Michelle~ Mommy Confessions said...

wow that comment was just full of typos and craziness. Sorry about that- fast typing- no spellchecking. oops.

Kathy said...

OMG, that is just the height of rudeness. I have had kids just show up at my house and want to play with my kids...and I am like..who the hell are you and where did you come from?? Where's the parents? Do they even know where you are?? What the hell? Then they take up residence like they have no intention of ever going home. I have also had the drive by drop off and I was as put out as you. Geez, what the hell is wrong with these people?? You and I are a lot alike and I really like that about you. You rock! You can never be to careful about who hangs with your kids. Great post!!

Kathy
http://gigglingtruckerswife.blogspot.com

Michelle~ Mommy Confessions said...

You know what Kathy, I don;t even mind having the kids here, MOST of the time. What bothers me the most is that I get really upset that kids are out for hours at a time and their parents have no idea where they even are. I'd rather them be here where I know they are okay, but yeah, you can't hang here unless your parents give the okay first- sorry.

Michelle~ Mommy Confessions said...

And I'm not talking teenagers either.

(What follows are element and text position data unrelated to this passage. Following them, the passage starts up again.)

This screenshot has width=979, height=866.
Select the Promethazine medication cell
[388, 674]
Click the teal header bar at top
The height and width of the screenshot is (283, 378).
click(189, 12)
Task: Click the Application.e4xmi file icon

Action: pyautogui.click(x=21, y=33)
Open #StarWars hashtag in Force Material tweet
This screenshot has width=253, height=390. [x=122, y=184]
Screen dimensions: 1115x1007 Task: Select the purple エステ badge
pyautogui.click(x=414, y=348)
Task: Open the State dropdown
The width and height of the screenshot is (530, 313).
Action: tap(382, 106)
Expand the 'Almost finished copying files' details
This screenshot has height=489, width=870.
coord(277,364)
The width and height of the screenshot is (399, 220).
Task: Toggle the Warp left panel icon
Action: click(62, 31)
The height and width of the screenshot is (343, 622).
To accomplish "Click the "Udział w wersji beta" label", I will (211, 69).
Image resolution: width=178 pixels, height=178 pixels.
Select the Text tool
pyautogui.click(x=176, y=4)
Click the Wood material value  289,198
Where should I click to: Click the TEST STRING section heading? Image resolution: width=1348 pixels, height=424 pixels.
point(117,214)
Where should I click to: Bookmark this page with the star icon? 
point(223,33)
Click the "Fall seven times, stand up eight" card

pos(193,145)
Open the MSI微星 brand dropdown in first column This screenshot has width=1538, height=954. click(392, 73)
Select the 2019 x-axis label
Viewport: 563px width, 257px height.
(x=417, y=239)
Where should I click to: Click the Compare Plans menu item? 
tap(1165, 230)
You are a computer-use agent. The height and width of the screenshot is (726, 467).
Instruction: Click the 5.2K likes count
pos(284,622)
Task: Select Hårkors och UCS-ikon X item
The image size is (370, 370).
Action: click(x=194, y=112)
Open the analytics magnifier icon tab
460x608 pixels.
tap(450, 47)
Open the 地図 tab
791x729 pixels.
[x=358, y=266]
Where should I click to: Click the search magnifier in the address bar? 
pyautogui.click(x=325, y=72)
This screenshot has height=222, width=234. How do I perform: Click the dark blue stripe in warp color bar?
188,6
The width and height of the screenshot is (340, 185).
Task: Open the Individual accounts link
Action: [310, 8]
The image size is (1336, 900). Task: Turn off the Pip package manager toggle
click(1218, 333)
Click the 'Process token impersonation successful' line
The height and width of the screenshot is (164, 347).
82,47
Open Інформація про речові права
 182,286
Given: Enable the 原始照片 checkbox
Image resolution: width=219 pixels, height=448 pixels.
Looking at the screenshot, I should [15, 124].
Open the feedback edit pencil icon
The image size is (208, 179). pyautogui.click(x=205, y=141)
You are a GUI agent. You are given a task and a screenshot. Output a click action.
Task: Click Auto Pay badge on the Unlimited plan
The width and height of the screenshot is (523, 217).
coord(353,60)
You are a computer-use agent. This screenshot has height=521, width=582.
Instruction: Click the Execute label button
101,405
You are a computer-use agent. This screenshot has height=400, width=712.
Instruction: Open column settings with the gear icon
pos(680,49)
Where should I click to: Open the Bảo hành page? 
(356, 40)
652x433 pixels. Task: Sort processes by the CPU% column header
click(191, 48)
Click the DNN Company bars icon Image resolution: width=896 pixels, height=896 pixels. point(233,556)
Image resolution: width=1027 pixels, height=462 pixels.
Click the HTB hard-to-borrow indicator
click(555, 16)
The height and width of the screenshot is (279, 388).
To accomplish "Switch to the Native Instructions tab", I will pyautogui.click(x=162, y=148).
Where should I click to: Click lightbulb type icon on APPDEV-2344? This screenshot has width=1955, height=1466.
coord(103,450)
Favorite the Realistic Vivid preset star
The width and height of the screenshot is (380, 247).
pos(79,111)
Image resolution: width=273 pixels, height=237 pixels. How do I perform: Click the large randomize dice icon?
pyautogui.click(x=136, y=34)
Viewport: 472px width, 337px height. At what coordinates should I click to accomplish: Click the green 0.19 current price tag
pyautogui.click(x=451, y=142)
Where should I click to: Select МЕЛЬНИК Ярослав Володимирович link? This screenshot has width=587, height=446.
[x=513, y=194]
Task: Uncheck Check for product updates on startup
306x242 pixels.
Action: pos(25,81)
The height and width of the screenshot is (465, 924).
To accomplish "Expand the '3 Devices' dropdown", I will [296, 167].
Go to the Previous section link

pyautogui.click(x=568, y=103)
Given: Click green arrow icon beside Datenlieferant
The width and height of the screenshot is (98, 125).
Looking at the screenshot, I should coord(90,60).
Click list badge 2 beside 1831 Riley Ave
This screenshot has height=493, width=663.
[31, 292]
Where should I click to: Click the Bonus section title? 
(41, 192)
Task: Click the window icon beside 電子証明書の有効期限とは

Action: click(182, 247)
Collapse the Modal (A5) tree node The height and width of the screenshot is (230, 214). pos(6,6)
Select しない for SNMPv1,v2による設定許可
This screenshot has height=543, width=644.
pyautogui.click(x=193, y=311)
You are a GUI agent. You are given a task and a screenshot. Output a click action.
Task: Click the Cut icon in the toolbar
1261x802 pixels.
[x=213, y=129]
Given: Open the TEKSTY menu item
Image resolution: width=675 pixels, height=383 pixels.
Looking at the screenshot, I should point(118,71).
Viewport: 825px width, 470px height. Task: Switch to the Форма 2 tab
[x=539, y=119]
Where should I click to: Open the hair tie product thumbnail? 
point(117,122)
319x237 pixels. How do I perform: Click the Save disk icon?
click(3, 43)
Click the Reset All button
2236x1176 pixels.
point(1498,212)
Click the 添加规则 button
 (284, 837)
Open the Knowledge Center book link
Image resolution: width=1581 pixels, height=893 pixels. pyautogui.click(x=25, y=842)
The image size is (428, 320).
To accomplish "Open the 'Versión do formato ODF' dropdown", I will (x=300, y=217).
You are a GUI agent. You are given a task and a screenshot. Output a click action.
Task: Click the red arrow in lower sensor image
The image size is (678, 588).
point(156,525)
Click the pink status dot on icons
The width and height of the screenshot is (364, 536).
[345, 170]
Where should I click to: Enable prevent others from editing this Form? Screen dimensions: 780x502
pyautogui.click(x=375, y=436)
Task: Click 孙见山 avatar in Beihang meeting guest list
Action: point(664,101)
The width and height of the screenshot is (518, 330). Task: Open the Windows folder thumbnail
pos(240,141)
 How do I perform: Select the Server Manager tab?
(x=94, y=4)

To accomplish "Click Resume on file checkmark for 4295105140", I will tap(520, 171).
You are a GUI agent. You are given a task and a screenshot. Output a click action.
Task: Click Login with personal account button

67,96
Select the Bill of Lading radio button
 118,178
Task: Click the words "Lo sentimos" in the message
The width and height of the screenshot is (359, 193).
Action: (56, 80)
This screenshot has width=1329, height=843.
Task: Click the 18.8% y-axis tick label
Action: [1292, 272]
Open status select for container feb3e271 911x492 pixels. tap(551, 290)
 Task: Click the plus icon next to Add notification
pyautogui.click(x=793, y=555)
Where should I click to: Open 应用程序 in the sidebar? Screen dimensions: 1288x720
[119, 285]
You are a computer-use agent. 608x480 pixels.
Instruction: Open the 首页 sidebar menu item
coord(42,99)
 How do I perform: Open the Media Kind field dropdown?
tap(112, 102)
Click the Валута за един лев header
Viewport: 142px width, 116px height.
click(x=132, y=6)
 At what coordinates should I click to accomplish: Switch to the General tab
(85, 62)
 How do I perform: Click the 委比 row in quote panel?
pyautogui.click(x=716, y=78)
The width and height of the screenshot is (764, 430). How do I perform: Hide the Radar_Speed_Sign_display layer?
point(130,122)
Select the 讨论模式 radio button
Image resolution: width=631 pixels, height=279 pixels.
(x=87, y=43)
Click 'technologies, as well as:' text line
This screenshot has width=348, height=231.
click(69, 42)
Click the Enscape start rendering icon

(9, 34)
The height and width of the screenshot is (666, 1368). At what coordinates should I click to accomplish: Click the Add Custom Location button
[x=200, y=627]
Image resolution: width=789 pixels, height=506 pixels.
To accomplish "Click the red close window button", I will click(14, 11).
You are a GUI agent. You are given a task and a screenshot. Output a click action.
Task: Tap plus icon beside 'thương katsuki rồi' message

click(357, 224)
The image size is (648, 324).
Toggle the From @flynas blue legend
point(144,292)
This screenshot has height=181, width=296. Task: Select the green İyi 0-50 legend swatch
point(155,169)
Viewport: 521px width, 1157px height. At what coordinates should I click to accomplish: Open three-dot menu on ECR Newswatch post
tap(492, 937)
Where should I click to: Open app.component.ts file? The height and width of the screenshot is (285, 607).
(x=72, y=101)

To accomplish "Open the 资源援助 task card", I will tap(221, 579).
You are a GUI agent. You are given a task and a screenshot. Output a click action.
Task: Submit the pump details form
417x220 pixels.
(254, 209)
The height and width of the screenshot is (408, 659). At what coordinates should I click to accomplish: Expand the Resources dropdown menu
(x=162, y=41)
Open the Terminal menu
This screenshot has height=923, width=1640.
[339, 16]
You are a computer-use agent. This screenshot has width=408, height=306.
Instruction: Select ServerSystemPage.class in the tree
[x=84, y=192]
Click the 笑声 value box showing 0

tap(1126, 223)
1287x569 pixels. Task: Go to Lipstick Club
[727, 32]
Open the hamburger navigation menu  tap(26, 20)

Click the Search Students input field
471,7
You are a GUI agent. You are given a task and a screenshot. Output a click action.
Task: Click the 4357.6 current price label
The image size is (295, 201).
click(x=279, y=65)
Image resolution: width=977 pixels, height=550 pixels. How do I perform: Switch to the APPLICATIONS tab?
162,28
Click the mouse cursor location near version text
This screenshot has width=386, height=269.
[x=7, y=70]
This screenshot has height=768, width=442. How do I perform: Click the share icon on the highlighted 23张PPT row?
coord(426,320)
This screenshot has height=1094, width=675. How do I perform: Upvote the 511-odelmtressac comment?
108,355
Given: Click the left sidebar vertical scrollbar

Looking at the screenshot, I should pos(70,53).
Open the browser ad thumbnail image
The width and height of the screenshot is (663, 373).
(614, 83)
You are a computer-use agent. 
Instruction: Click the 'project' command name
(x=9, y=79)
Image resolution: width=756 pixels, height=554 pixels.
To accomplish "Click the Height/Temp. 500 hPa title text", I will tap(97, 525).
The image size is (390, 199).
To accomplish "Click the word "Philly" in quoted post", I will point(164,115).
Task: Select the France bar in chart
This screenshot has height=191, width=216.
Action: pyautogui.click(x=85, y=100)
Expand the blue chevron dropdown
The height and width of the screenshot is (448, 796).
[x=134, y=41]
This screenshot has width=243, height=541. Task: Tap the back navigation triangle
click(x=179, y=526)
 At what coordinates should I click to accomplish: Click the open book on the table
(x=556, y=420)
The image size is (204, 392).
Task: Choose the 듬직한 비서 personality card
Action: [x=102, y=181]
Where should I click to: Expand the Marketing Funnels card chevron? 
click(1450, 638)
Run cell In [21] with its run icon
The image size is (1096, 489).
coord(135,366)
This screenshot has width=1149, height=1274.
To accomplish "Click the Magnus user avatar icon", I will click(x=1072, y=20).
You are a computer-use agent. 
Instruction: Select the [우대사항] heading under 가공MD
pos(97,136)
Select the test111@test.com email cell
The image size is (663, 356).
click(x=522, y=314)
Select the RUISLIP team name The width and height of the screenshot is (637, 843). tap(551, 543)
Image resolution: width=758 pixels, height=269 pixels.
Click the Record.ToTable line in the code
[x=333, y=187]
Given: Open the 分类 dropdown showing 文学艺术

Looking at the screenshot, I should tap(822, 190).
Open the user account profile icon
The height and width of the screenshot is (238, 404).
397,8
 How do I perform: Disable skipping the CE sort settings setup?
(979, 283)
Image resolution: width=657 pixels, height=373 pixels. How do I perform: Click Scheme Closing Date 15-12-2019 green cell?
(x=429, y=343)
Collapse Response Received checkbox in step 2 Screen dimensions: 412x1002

I am talking about dropping LITTLE kids off without even meeting me- like 6 and 7 years old.
And my 10 year olds friends, they go out RIGHT after school and don't go home until it's dark- which right now is like, an hour, lol... but it's not always like that.

I guess I am sounding very old fashioned- which I am actually not- at all.... but I just believe in knowing where my kids are and what they are doing, and who is looking out for them.

Fadz said...

There are people who really do not care what their kids are doing and with whom. The moment your child invites them to your house, they are relieved because it means they have some 'me time' and want to have as much time to themselves as possible.Meeting you would mean they have to make a plan about what time they will pick up their kids and some future plans about play dates. It is irresponsible and plain stupid because you do not know what could happen to your child.